● **Given task A**: In the passage on American craft beer exports, what percentage have American craft beer exports increased by since the program began in 2004?

● **Excerpted passage**:

This dinner, and others like it organised across Europe in the past couple of years, are the latest expression of the BA’s Export Development Program, an initiative launched in the early 2000s by the BA and backed with US government funding, the purpose of which is to support and encourage US breweries with ambitions to sell their beers abroad. Of the 5,000 or so members of the BA, around 150 of them are members of the programme, which targeted growth initially in early adopters the United Kingdom and Sweden, and subsequently in continental Europe, South America, and the Asia-Pacific region. Since the program’s inception in 2004, American craft beer exports have increased 1,400 percent, with a 2018 value estimated at $74 million.
Ambassadors for American brewing
You may never have heard of the programme, or even the BA, but if you’ve ever been to the Great British Beer Festival or events like BrewLDN, then you will have seen the fruits of their labour in the American beers being poured. But, as its traditional markets mature, the BA is having to re-evaluate its approach to promoting American craft and independent beer, and reassess where on continental Europe there is still growth potential for its members. Enter Lotte Peplow, and an invitation extended by her to me for dinner at the deputy chief of mission’s Berlin residence.
I’m looking at how to educate the trade… and how to elevate the image of American craft beer
Peplow has worked for the BA in various different positions since 2006, starting with a beer and food matching evening for American breweries at the legendary White Horse pub in Parsons Green before moving on to support the BA’s outreach to pubs, wholesalers and craft beer drinkers before being appointed as the BA’s craft beer ambassador in Europe in 2019, the third person to take on the role. Peplow has criss-crossed Europe, giving seminars, working on consumer and trade education, and generally digging US craft breweries. For her, the purpose of the BA’s export programme is threefold. “I’m looking to…facilitate connections between craft brewers and importers,” she says. “Then I’m looking at how to educate the trade…and I’m looking to elevate the image of American craft beer.”

● **Available records**:

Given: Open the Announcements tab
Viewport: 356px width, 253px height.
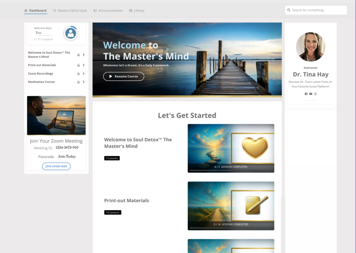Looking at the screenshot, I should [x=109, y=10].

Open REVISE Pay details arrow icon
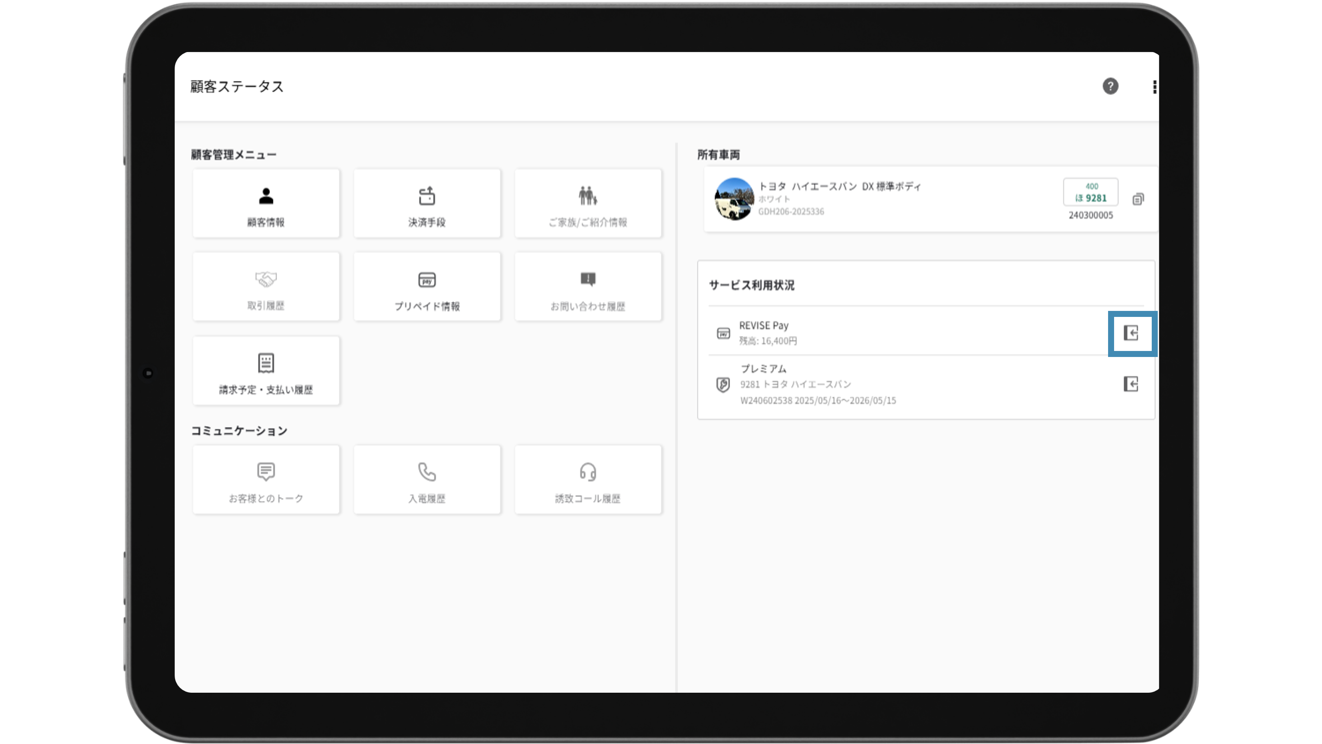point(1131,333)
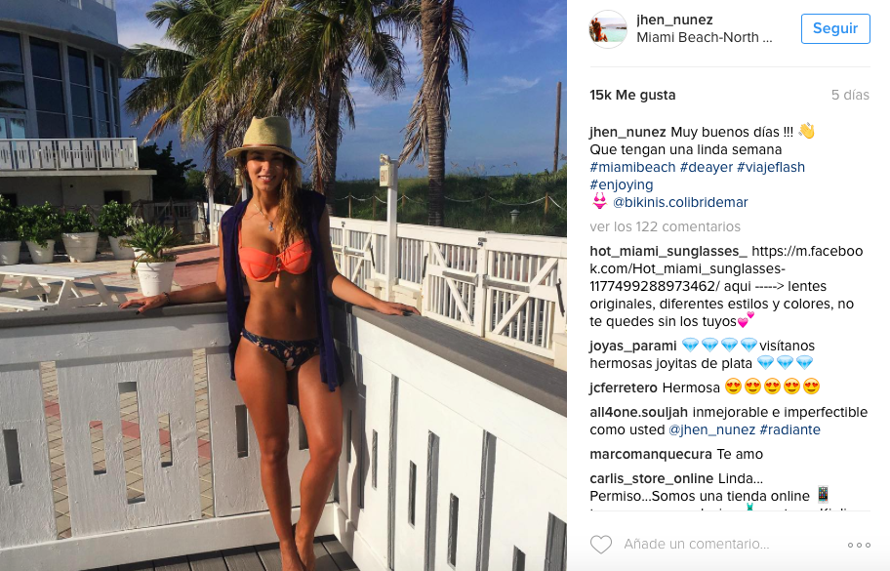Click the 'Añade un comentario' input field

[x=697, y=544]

● **Given task B**: Please write out every one of the rows above, line for line and unchanged, leaving the pictures out.

● **Final result A**: 1,400 percent

● **Final result B**:
Given: Open the Announcements tab
Viewport: 356px width, 253px height.
Looking at the screenshot, I should [x=109, y=10].

Open REVISE Pay details arrow icon
point(1131,333)
Click the 'Añade un comentario' input field

[x=697, y=544]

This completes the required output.